*** Exercise material ***

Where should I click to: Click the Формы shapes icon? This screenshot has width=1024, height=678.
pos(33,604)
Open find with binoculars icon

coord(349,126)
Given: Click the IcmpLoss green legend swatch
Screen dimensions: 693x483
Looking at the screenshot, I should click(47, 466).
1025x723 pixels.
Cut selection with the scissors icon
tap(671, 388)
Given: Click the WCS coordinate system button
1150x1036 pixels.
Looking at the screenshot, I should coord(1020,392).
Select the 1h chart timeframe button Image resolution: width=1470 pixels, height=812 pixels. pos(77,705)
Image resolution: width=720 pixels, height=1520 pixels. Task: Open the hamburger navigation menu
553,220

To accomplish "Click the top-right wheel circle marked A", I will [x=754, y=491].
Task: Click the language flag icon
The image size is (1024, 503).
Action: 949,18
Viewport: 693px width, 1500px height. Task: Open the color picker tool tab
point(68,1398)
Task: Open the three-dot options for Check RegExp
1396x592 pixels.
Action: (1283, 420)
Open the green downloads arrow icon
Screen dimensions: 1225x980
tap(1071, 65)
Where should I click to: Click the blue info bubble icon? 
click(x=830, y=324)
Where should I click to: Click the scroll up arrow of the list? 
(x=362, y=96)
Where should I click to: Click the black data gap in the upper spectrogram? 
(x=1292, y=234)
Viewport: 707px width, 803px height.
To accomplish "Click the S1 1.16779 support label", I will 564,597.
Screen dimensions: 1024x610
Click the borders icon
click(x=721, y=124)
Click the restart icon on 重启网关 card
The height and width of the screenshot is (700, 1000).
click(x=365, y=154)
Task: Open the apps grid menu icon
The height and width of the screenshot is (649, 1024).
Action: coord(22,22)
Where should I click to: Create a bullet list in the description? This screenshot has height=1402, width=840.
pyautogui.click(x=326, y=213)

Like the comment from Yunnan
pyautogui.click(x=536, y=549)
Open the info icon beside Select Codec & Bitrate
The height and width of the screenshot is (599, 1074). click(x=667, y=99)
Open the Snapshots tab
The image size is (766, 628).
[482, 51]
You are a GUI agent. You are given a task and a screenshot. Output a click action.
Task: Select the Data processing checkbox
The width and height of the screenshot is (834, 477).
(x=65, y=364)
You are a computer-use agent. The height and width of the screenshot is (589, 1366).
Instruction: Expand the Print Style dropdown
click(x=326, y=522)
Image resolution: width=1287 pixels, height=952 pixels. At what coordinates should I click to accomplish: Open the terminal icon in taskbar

*** End of Exercise material ***

Try it: Report how many lines of the preceding records include "accomplish". Output the number only.

Solution: 3